*** Begin section ***

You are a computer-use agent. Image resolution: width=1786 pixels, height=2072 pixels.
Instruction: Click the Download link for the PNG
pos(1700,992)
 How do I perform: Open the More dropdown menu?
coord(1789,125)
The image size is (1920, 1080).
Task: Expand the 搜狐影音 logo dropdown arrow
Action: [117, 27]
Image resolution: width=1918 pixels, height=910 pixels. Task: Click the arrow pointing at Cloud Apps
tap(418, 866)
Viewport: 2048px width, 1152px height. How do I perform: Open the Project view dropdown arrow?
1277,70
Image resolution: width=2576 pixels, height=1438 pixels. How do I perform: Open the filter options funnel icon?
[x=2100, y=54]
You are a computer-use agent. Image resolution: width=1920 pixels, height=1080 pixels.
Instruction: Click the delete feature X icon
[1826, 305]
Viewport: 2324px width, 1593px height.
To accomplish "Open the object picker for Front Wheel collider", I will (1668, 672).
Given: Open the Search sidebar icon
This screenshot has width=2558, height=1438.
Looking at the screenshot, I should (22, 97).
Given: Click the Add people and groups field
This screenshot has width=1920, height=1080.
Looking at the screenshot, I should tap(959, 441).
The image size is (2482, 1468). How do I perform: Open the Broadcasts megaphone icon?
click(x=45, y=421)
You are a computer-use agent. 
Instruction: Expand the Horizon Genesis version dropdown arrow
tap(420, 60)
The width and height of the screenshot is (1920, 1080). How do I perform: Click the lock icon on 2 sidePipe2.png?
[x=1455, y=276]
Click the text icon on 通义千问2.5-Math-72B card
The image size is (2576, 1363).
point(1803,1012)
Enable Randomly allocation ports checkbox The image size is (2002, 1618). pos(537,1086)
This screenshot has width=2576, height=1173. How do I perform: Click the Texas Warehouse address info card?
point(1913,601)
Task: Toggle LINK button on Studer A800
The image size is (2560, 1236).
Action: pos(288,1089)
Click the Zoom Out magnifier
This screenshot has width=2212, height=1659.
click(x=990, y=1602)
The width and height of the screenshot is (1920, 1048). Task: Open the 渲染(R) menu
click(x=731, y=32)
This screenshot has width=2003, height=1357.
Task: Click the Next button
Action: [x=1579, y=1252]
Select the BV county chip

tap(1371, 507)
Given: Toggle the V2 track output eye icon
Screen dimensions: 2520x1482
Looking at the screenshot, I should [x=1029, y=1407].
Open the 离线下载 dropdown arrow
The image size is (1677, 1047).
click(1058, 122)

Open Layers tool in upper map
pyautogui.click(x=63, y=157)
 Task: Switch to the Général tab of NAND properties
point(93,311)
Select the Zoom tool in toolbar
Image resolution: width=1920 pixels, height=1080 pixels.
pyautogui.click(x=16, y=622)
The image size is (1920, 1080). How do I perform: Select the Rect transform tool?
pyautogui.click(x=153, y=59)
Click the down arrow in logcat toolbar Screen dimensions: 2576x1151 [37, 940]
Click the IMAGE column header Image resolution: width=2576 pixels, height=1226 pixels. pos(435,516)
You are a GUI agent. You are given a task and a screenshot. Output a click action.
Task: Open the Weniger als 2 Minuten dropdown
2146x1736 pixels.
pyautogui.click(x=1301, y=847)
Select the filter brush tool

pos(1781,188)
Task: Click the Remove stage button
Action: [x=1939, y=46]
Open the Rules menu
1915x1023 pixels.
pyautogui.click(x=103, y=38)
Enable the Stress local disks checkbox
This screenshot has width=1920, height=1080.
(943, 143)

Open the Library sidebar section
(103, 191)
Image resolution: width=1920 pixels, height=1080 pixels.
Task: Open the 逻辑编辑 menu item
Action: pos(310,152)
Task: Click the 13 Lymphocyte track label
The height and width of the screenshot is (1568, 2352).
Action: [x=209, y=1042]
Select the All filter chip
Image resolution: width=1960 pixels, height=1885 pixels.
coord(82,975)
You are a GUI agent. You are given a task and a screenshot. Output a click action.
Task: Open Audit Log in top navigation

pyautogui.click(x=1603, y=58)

*** End section ***

WHAT IS REQUIRED:
Among the lines above, find those carrying the word "Enable" and copy them out.

RESULT OF THIS TASK:
Enable Randomly allocation ports checkbox The image size is (2002, 1618). pos(537,1086)
Enable the Stress local disks checkbox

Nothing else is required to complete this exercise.